Dicen que Catalina la Grande de Rusia, en una audiencia que concedió al ideólogo de la Ilustración Denis Diderot, zanjó expeditivamente una discusión con estas palabras: “Usted olvida que sus proyectos reformistas se escriben sobre el papel, que lo aguanta todo. Yo en cambio escribo sobre la piel de mis súbditos, que es muy sensible…”. Apócrifo o no, hay que reconocer que es un “zasca” de antología. Pero no quiso la Historia que quedara ahí la cosa, y si es cierto eso de que “quien ríe el último ríe mejor”, quizá hoy no sería la zarina sino el “philosophe” quien dejaría escapar una sonora carcajada. ¿Por qué?
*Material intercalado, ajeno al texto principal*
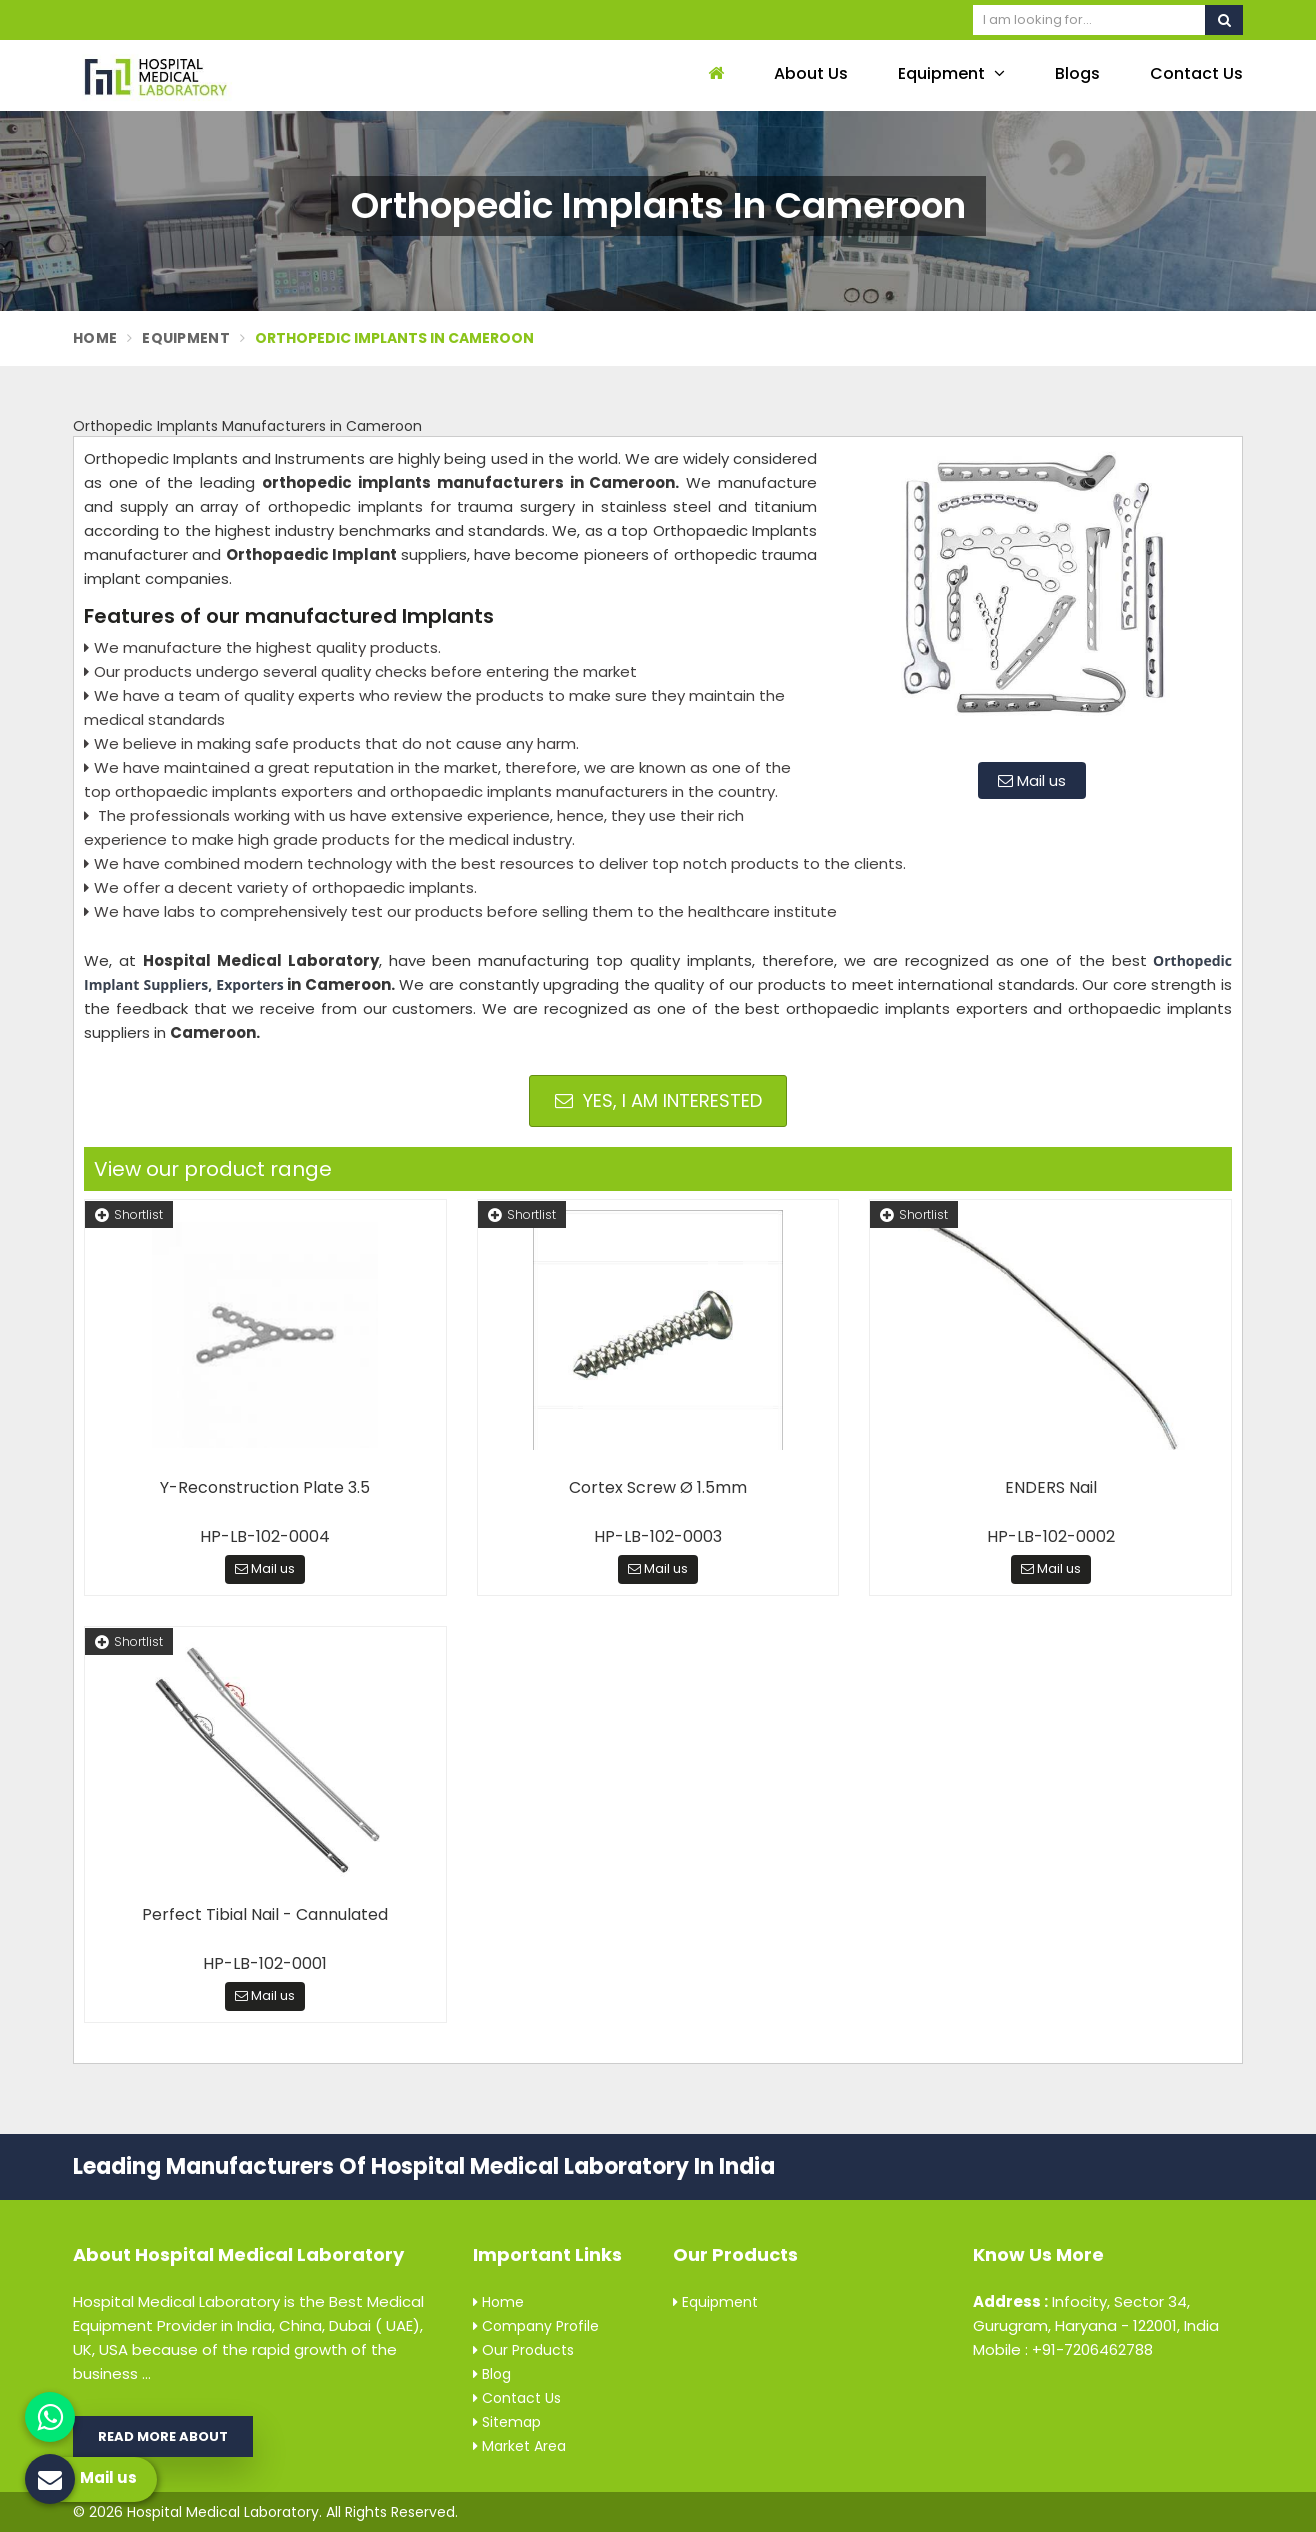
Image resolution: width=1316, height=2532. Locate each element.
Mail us (1032, 780)
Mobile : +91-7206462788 (1063, 2349)
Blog (492, 2374)
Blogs (1077, 73)
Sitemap (507, 2422)
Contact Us (1196, 73)
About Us (811, 73)
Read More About (163, 2436)
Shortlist (129, 1214)
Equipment (951, 73)
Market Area (519, 2446)
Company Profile (536, 2326)
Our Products (523, 2350)
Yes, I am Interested (658, 1100)
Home (95, 338)
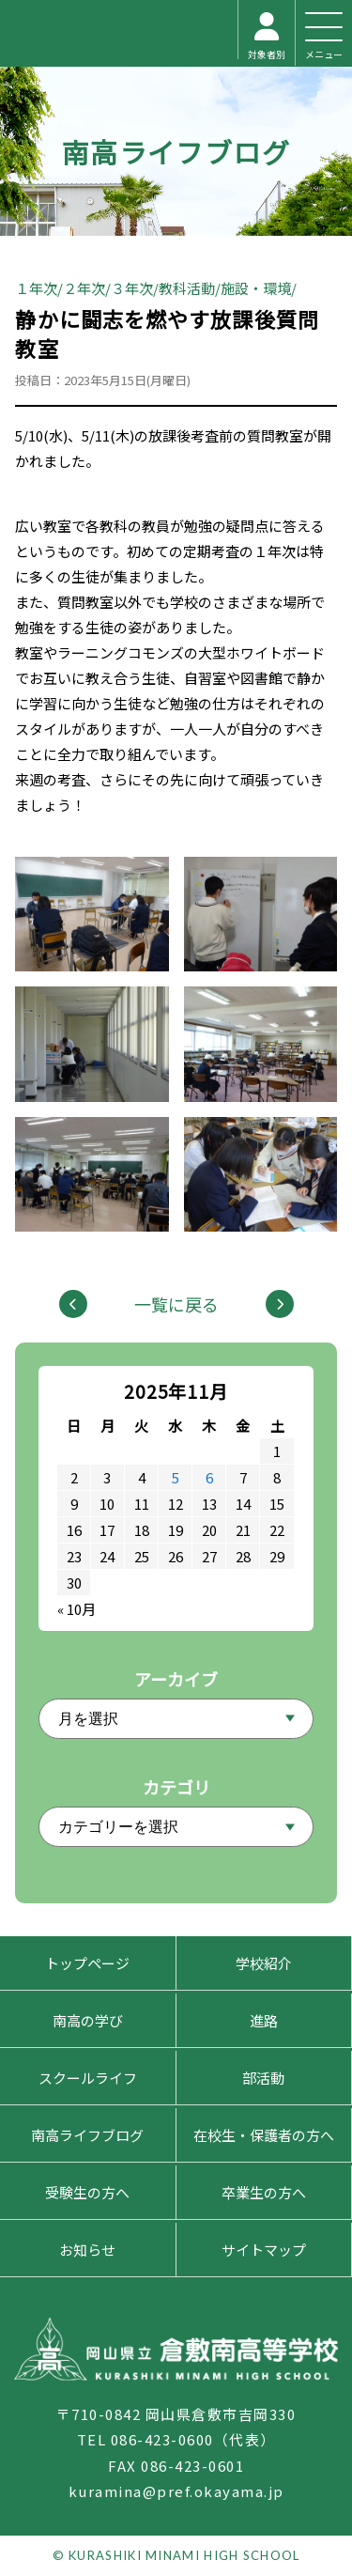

Pues porque la piel de los ciudadanos parece haber perdido su irritabilidad gracias a la moda del tatuaje. Si Catalina II—déspota y autócrata “de todas las Rusias”—levantase hoy la cabeza, se quedaría de piedra al ver la gran cantidad de seres humanos que toleran de buen grado todo tipo de escritos y dibujos sobre la piel. 

Lejos están los tiempos en los que el tatuaje era propio de marginados sociales, entre los que, mayormente, se contaban ex presidiarios, marineros, y miembros de la Legión extranjera francesa. En el pasado los tatuajes identificaban a sus portadores como individuos curtidos y recios, a años luz de los cánones de masculinidad blandengue que propugna el Ministerio de Igualdad. Perdida esa connotación, hoy lucir un tatuaje es algo perfectamente inofensivo, casi convencional. 

Hoy el tatuaje se debe al deseo de recordar algún acontecimiento importante o de inmortalizar a un ser querido. Otras veces alude a la pertenencia a algún grupo o tribu urbana, o simplemente es una forma de reafirmar la individualidad de su portador. También abundan los nostálgicos del “buen salvaje” que eligen decorar su piel con motivos polinesios al estilo del arponero Queequeg, inolvidable personaje de “Moby Dick”. 

Cabría preguntarse si la ubicuidad del tatuaje ha convertido a los españoles en hombres y mujeres verdaderamente ilustrados, más allá de la epidermis. Me temo que no hay ninguna evidencia de ello. Al menos, no hasta que veamos a nuestros conciudadanos tatuarse la tabla periódica de Mendeleiev, las declinaciones latinas, un buen formulario de estequiometría o de termodinámica, o incluso una triste página de la Wikipedia.